Summary: Block vandals and spammers by IP or phrase.
Version: 2006-04-20
Prerequisites: PmWiki 2.0.x or newer
Status: Deprecated
Maintainer: Crisses XES
Categories: Obsolete

This recipe is deprecated, and will no longer be supported. Please see the built-in blocklist features that come pre-packaged in PmWiki. Thank you!!

This recipe lets you block wiki vandals and spammers who are trying to use your site in a vain, futile attempt to increase their Google pagerank. The "blocklist" is like a blacklist for IP numbers or phrases.

Everyone should upgrade to blocklist2.phpΔ, and there is a Attach:sampleblocklist.txt Δ (note that the file contains content for blocking purposes that may be unsuitable for children) that you can copy to your web page -- warning the file is rather long, and you may want or need to pare it down.
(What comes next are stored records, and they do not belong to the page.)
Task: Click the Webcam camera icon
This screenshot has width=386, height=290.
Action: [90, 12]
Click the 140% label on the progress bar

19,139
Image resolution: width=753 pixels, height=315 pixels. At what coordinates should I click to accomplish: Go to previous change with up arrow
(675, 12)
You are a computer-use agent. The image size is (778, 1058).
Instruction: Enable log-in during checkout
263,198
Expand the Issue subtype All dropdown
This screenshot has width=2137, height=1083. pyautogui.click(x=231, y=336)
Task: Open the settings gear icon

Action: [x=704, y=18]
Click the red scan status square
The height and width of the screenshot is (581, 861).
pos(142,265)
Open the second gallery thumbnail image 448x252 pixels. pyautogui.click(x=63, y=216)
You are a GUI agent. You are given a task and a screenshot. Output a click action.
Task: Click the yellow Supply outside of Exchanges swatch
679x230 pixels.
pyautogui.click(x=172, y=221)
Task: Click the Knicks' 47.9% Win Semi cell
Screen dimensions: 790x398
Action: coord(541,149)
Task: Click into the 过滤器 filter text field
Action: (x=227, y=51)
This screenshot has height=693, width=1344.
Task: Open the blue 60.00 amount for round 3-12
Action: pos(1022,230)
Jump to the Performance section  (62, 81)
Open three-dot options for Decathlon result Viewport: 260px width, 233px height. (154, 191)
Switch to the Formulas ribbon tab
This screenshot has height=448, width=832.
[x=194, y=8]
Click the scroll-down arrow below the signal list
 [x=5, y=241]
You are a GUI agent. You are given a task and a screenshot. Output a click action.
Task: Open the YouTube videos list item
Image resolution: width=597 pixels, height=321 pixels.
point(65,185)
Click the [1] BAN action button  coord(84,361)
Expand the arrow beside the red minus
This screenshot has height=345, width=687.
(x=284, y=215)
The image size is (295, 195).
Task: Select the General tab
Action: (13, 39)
Blocklist2 is based on Blocklist and cleans up the code, runs more smoothly, and incorporates additional features, such as the ability to block phrases.

Blocklist2 allows the creation of a list of words or phrases, and IP addresses to be blocked from posts to the site. See BlocklistHelperScripts for scripts that will help parse emails or blocked content for relevant terminology you may want to block on your site.

  • Blocklist phrases are case insensitive.
  • Blocklist phrases may include spaces, eg block:short phrase
  • Yes, you can use the wildcard (*) to include larger groups with IP addresses, eg block:123.124.*
  • Multiple spaces are significant eg to block a href=, a   href=, and a     href=
  • Use the approved URLS recipe that comes with PmWiki. It has a post-blocking feature you can set to a # of attempted posts of a URL. So that you can block someone attempting to post 5 or more URLs.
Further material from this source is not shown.